Segro maintains 2012 full year dividend at 14.8p

HIGHLIGHTS

Strong operational performance

·  Headline net rental income lower due to impact of disposals; like for like net rental income up 1.9%

·  Group vacancy rate further improved at 8.2% (31 December 2011: 9.1%). On a pro forma basis, Neckermann's departure in January 2013 would have added 1.1% to the Group vacancy rate. Core portfolio vacancy rate 7.6% (31 December 2011: 8.2%)

·  Total cost ratio improved further to 22.9% (2011: 24.5%) through our focus on tight cost control and a reduction in vacancy

·  21 developments completed, generating £16.4m of annualised new rental income when fully let (already 89% leased at year end). 14 developments currently in progress, expected to generate £10.8m of annualised new rental income, of which 70% is pre-leased 

Advancing our strategy to become a leading income-focused REIT

·  £700m of non-core asset disposals (including £152m received in 2013), at a 3.6% average discount to December 2011 book values and an average exit yield of 7.2%.

·  £207m reinvested in acquisitions, mainly comprising two prime logistics portfolios in the UK and in France, enabling us to build critical mass and strengthen our position in both markets. Average entry yield of 7.7%

·  £218m either reinvested in development projects completed during 2012 or committed for projects in our active development pipeline. Estimated yield on total development cost of 9.6%

EPRA NAV lower due to portfolio valuation reductions

·  Overall portfolio valuation reduction of £309m/6.2% on a like for like basis for the year due to the performance of our large non-strategic assets (£144m), remaining smaller non-core holdings (£44m) and South East UK suburban offices (£79m)

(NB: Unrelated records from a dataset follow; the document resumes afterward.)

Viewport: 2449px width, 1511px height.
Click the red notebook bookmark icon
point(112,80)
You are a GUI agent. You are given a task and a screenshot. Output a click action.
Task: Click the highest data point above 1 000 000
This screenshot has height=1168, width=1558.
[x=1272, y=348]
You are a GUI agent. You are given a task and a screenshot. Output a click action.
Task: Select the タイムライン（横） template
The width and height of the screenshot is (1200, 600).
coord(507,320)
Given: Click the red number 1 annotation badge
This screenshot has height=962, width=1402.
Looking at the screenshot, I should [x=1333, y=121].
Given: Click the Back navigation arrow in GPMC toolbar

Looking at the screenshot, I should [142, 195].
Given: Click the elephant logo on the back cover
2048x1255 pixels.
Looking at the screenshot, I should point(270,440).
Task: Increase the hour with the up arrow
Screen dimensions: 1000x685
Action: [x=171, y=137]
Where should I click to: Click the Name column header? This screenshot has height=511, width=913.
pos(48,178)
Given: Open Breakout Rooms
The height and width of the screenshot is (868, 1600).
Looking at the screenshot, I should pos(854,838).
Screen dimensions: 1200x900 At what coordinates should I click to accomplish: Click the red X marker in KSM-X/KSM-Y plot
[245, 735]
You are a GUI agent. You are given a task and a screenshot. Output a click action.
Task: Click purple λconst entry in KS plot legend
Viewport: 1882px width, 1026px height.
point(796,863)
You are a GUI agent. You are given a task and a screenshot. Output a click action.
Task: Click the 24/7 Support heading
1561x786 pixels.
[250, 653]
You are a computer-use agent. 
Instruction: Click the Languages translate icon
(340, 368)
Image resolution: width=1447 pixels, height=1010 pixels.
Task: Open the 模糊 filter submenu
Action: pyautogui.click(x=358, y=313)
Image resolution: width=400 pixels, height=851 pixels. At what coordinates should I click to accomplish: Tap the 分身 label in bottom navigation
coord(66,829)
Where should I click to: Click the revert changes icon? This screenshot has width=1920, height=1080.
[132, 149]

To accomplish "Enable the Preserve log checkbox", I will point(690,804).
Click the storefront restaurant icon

·  Core warehouse, light industrial and data centre portfolio like for like valuation reduction of 1.2%, compared with an 3.8% reduction in the IPD UK Industrial Quarterly Index

  

Solid balance sheet

·  £213m reduction in net debt to £2,090.3m; "look through" LTV ratio of 51% (or 50% on a pro forma basis, factoring in £152m of disposals completed in Jan/Feb 2013), with the impact of disposal proceeds being offset by the portfolio valuation reduction and reinvestments

·  Favourable debt profile with approximately £450m of undrawn facilities and cash; a weighted average maturity of borrowings of 8.3 years

·  Net debt/EBITDA 8.1 times (2011: 8.7 times); interest cover of 2.3 times (2011: 2.2 times); weighted average cost of debt 4.6% (31 December 2011: 4.8%)

Commenting on the results and outlook, David Sleath, Chief Executive, said:

"We are pleased with the progress made by the business over the past year. Our strong operational performance in 2012 has driven good earnings growth. Through disposals, selective acquisitions and development, we have taken substantial steps forward with our strategy to build a high quality portfolio of modern, well-located warehouses, light industrial and data centre assets. We are targeting a further £300 million to £500 million of disposals in 2013 (including £152 million, predominantly relating to Thales and MPM, which completed shortly after the year end).

Our portfolio is well-positioned to perform in 2013 both operationally and from an investment perspective. We are seeing a good level of occupier demand in our core markets and we expect to continue to benefit from the growth in e-retailing, local distribution and electronic data storage requirements. With well-located existing assets, an excellent land bank and a general shortage of modern 'grade A' buildings in most of our markets, we are well placed to capitalise on such growth drivers.

We have a clear set of priorities and expect to make further progress against these over the coming year and beyond to create a leading income-focused REIT which produces a high quality and progressive dividend and resilient capital growth."